=== Begin Enclosure ===
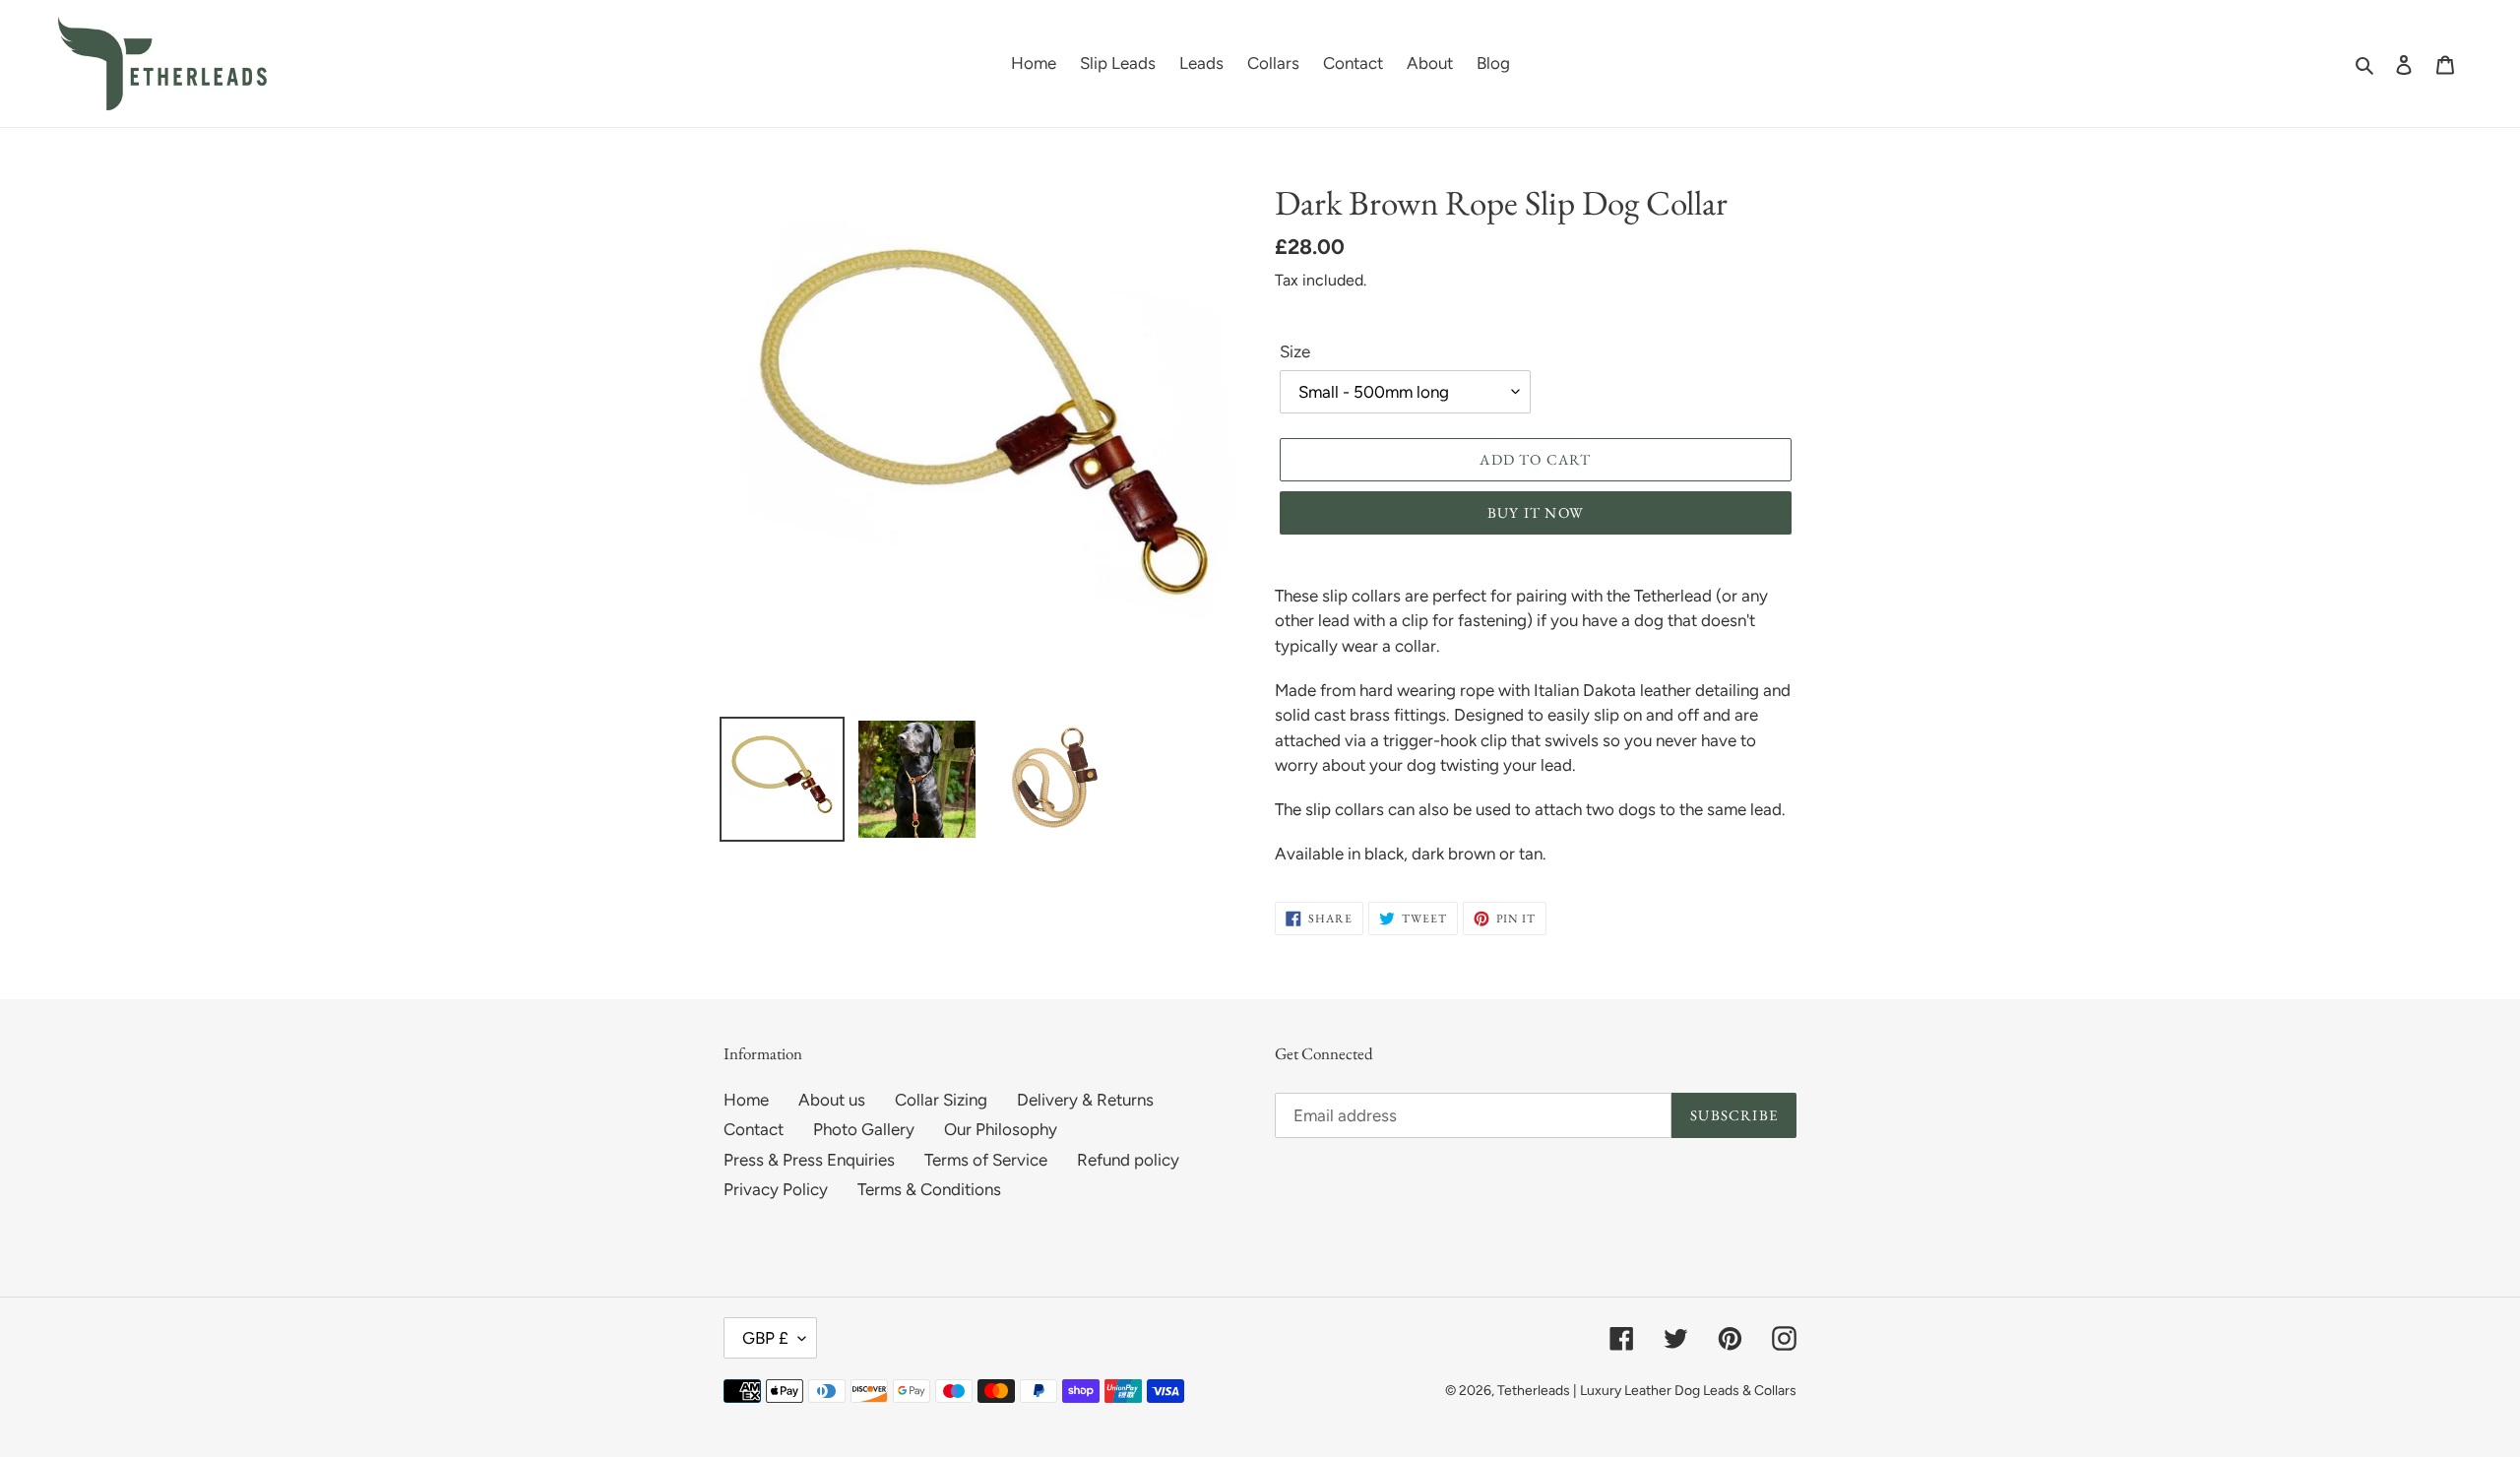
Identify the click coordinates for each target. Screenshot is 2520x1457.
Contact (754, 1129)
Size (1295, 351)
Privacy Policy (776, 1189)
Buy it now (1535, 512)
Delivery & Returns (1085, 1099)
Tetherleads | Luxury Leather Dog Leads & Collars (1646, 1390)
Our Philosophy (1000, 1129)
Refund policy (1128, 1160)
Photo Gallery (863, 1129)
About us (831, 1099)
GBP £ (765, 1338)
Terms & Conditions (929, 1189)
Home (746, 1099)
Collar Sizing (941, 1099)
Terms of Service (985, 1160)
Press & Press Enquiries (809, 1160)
=== End Enclosure ===
=== Begin Enclosure ===
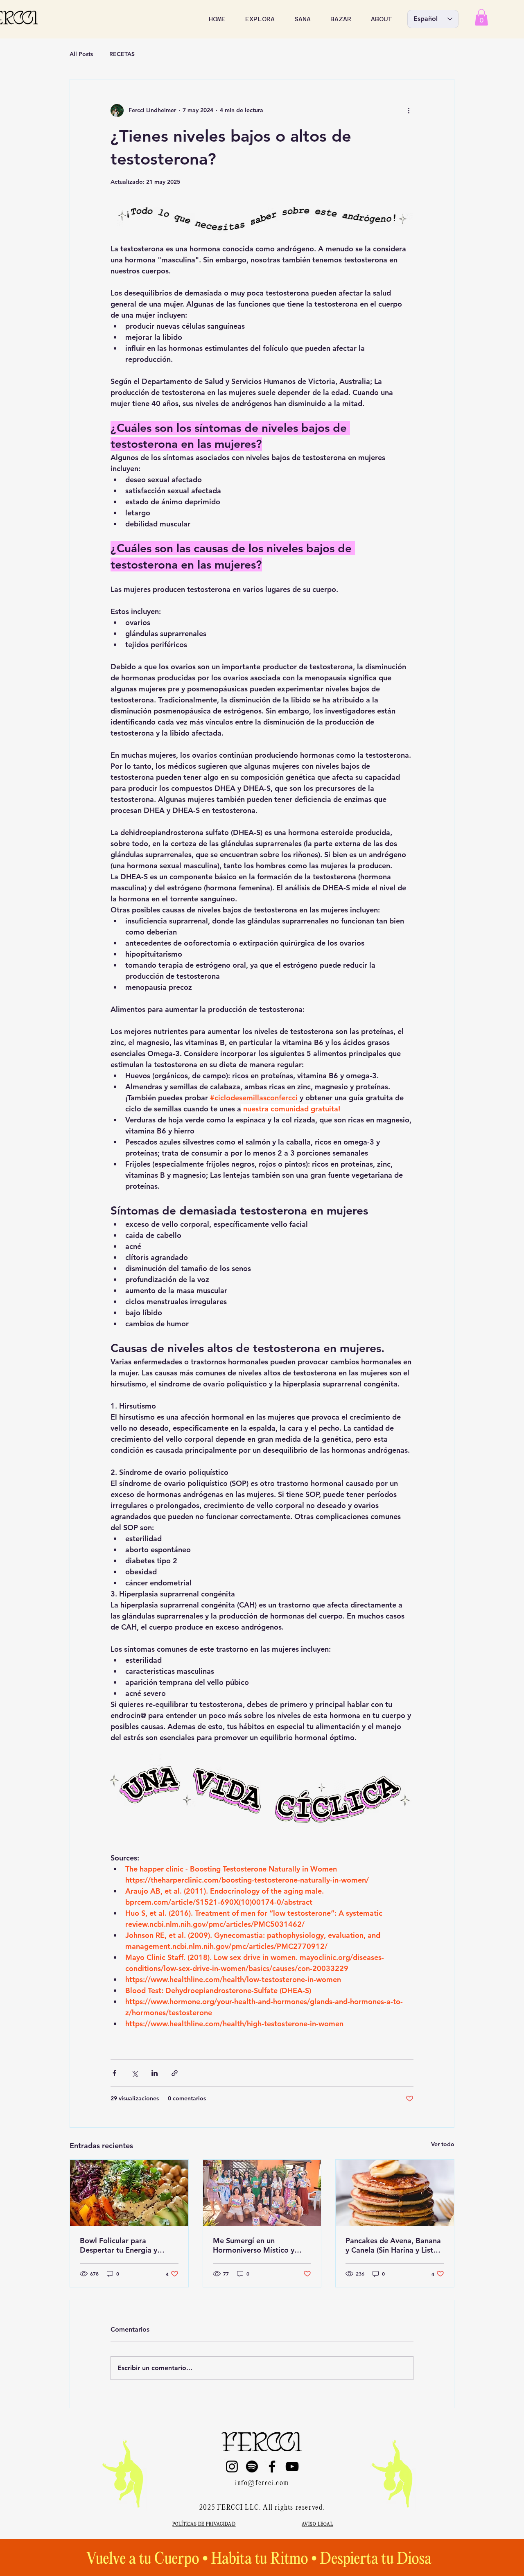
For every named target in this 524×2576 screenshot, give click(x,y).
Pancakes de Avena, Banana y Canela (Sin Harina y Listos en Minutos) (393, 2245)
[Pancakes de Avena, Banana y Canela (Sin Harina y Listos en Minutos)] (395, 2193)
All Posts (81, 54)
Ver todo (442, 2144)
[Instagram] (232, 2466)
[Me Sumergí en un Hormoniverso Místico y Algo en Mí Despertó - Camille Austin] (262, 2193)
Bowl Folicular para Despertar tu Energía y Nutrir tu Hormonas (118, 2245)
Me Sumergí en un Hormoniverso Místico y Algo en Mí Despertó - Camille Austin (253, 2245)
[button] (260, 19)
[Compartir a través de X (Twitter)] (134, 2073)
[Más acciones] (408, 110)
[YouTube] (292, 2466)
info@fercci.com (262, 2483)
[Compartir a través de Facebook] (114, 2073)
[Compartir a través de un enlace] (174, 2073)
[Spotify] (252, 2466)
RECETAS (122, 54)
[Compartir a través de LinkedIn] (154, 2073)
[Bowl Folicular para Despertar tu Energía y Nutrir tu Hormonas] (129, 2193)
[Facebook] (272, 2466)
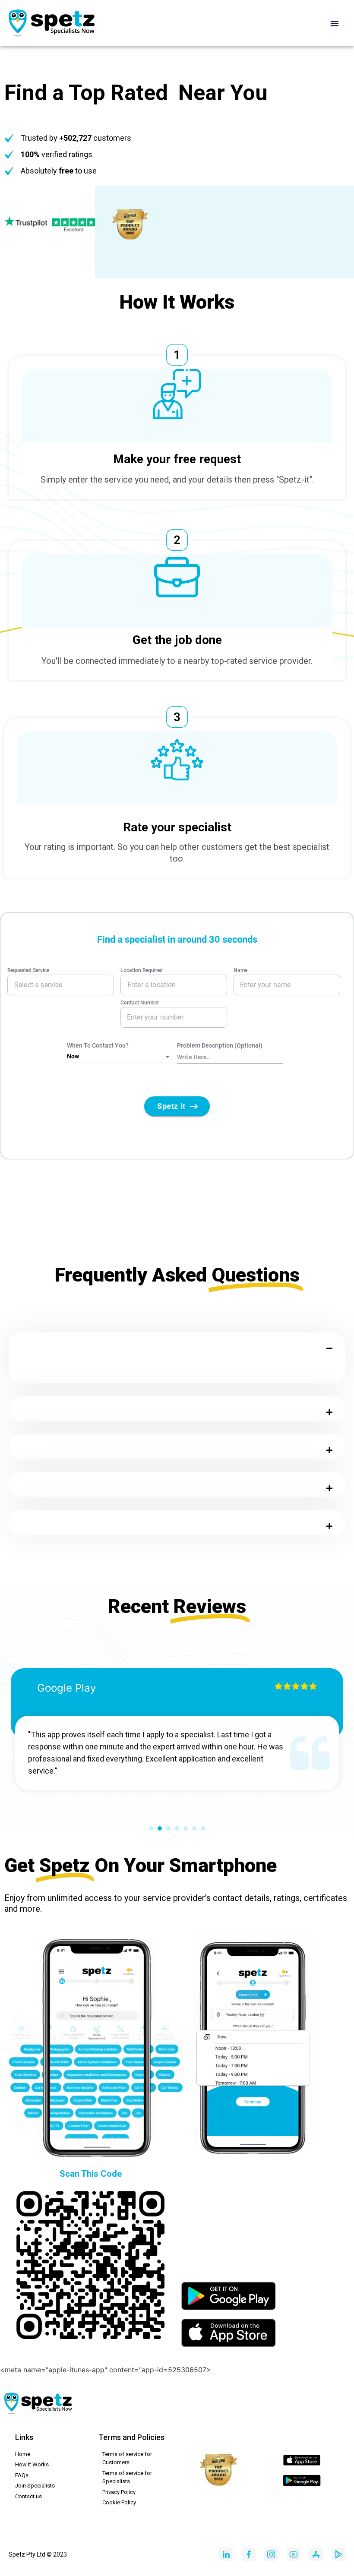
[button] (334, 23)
=== End Enclosure ===
=== Begin Enclosure ===
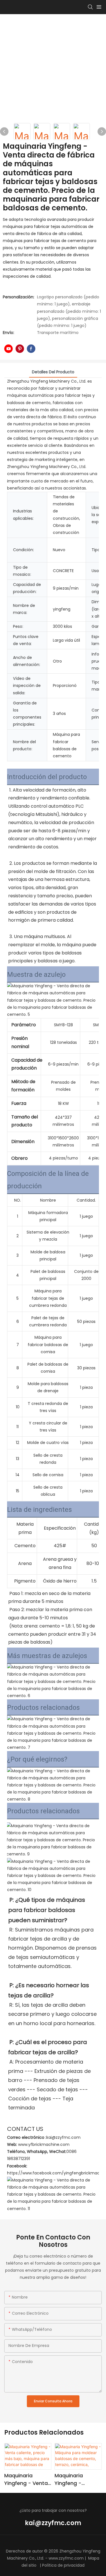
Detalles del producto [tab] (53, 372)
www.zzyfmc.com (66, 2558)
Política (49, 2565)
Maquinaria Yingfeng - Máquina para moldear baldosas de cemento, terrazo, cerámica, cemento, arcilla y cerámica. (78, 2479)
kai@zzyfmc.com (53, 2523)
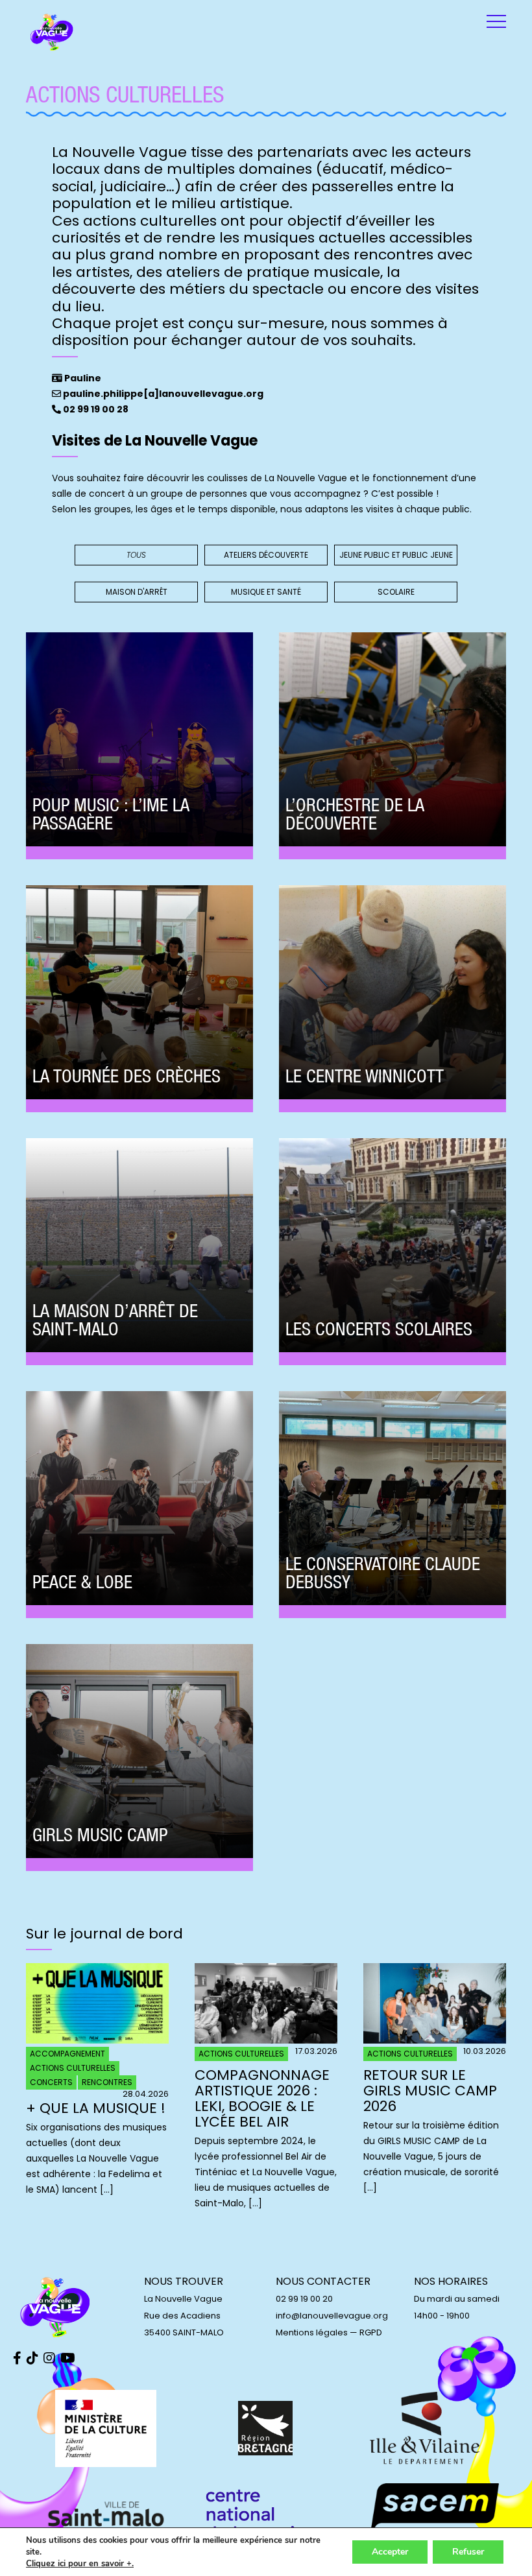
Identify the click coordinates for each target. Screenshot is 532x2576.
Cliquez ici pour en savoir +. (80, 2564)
=== End Enclosure ===
#### REQUIRED ACTION
To complete this exercise, transcribe exactly the lines above from the one that holds "[YouTube] (292, 2466)" through the one that holds "[button] (334, 23)". Pictures stay out.

#### TASK SOLUTION
[YouTube] (292, 2466)
info@fercci.com (262, 2483)
[Compartir a través de Facebook] (114, 2073)
[Compartir a través de un enlace] (174, 2073)
[Spotify] (252, 2466)
RECETAS (122, 54)
[Compartir a través de LinkedIn] (154, 2073)
[Bowl Folicular para Despertar tu Energía y Nutrir tu Hormonas] (129, 2193)
[Facebook] (272, 2466)
[button] (334, 23)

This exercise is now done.